Though rooted in finance, Andros’s academic expertise and experience spans multiple disciplines including computing, mathematical modelling and AI, sentiment analysis, psychology and Big Data. Highlights from his body of research papers (either as author or co-author) include:
A pioneering paper in Journal of Futures Markets exploring early applications of AI (neural networks) to predict prices of financial options, co-authored with Jerome Healy & Christos Ioannidis,
2008: The Composition of Government Spending and Growth: Is Current or Capital Spending Better?
A highly-cited study in Oxford Economic Papers, co-authored with S. Ghosh, examining policy-relevant economic issues beyond core finance. This influential study challenges conventional wisdom by showing that current government spending boosts economic growth, while capital spending may hinder it—based on 28 years of data from 15 developing countries.

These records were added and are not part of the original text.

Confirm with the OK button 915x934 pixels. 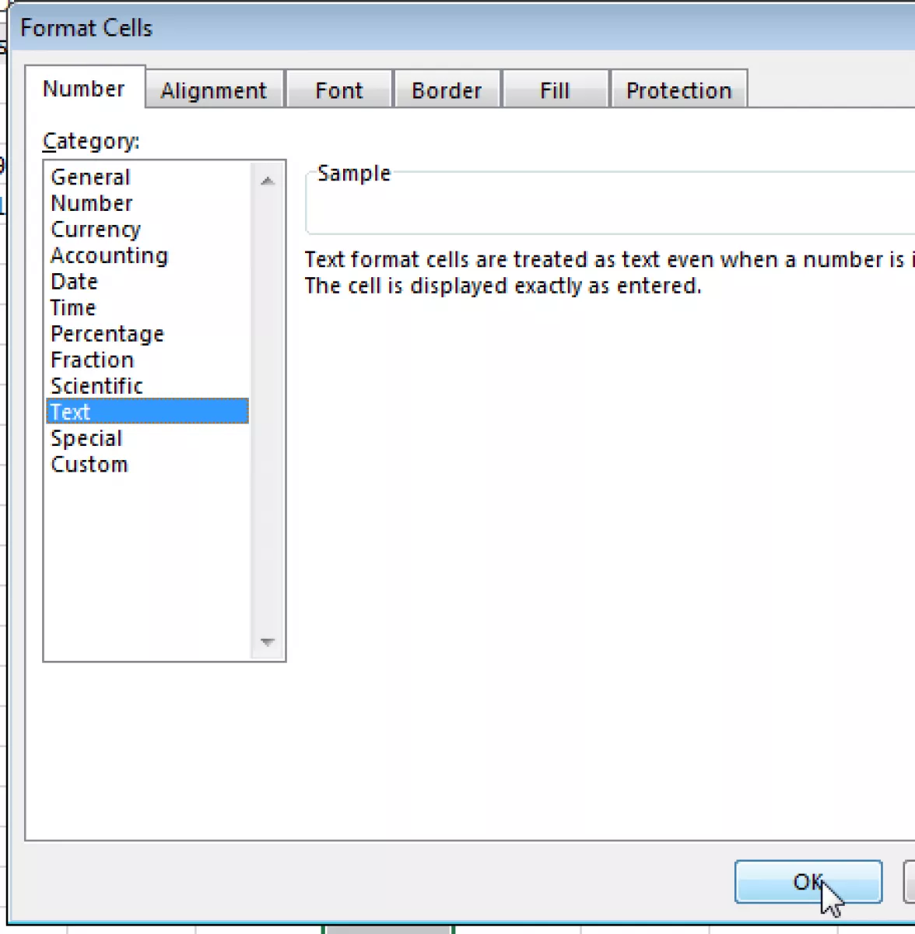[x=808, y=882]
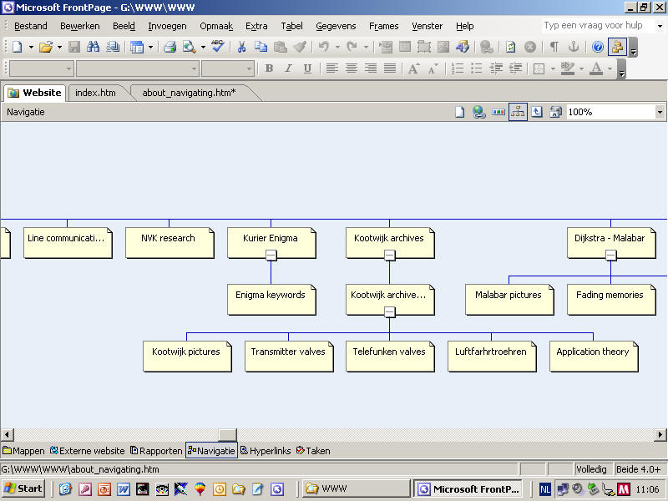Image resolution: width=668 pixels, height=501 pixels.
Task: Click the Save icon in the toolbar
Action: 73,47
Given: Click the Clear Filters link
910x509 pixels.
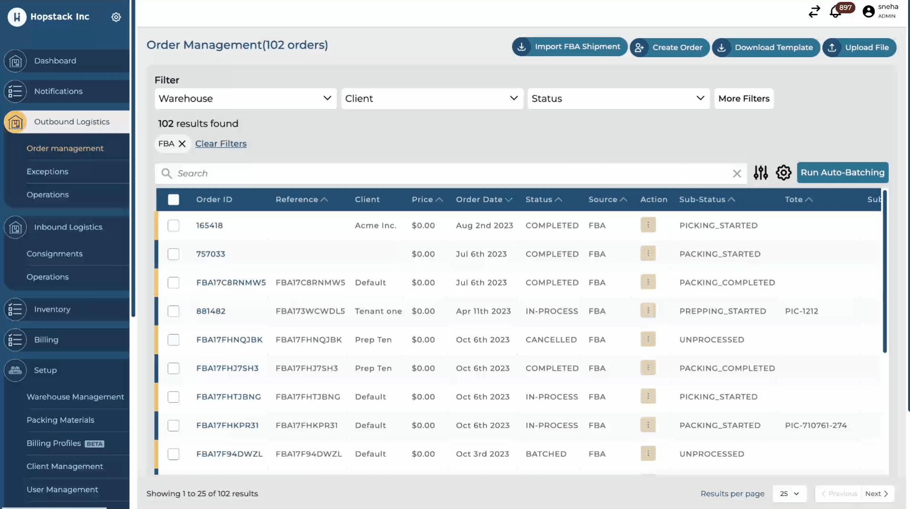Looking at the screenshot, I should pos(221,144).
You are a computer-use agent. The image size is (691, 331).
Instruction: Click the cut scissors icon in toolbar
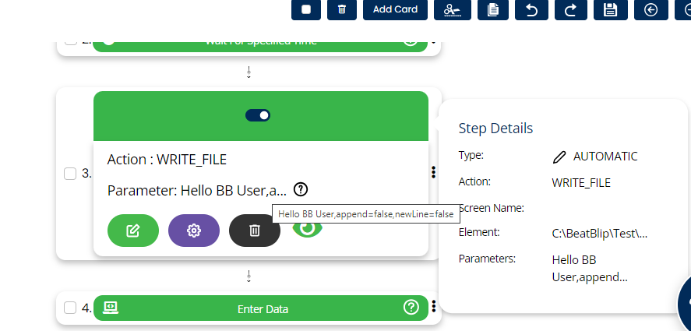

2011: A landmark article in the Journal of Banking & Finance, proposing a new liquidity measure that challenged central bank metrics in the wake of the 2008 financial crisis: Trading frequency and asset pricing on the London Stock Exchange: Evidence from a new price impact ratio. This widely cited study was presented to the Bank of England’s Financial Stability Group.
A body of work with J.J. Gupta on bankruptcy models and credit ratings, including Empirical Comparison of Hazard Models in Predicting SMEs Failure and Forecasting Bankruptcy for SMEs Using Hazard Function: To What Extent Does Size Matter?
Recent publications on Bitcoin and machine learning, notably a 2021 article in Entropy, Predicting Bitcoin Prices Using Machine Learning, and ongoing work on financial innovation, regulation and crypto.
Written evidence to UK Parliament submitted in 2022, concerning the financial regulation of digital currencies.
2025: Mapping the slippery slope: the growth of predatory financial services markets across the UK
A paper, co-authored with John Ashton, which critiques the rise of unregulated fintech platforms in the digital banking age.